Reproduce the lines from the one containing "You are a GUI" through the one containing "coord(928,610)", inclusive, substituting "green" for "blue" and leaving everything else unchanged.

■ RECORDS FOR THE TASK:
_____

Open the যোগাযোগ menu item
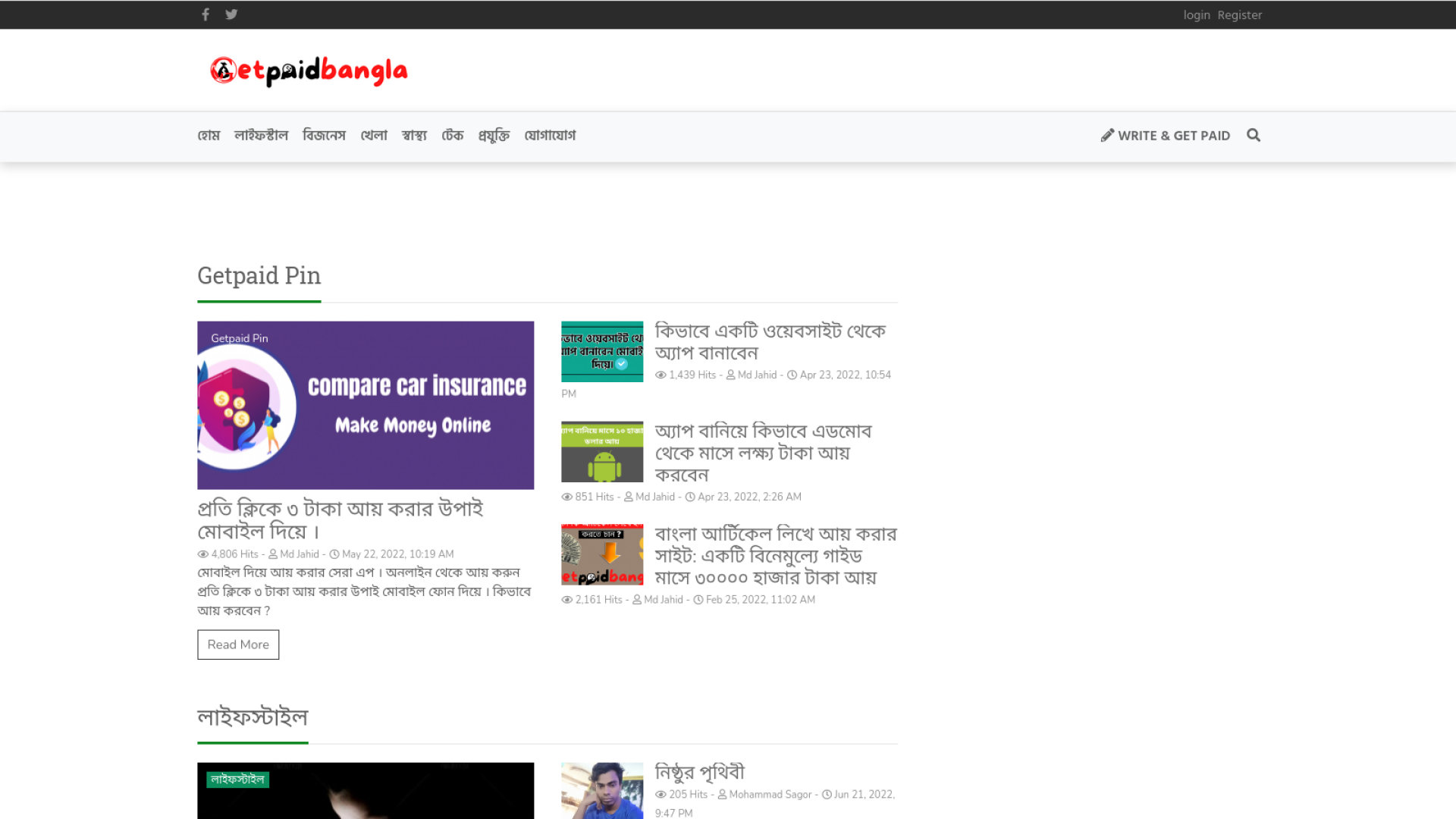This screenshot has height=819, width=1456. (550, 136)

_____

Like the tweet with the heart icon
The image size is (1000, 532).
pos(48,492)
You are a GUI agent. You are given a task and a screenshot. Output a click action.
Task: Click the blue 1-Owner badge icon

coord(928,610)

_____

■ THE SOLUTION:
You are a GUI agent. You are given a task and a screenshot. Output a click action.
Task: Click the green 1-Owner badge icon

coord(928,610)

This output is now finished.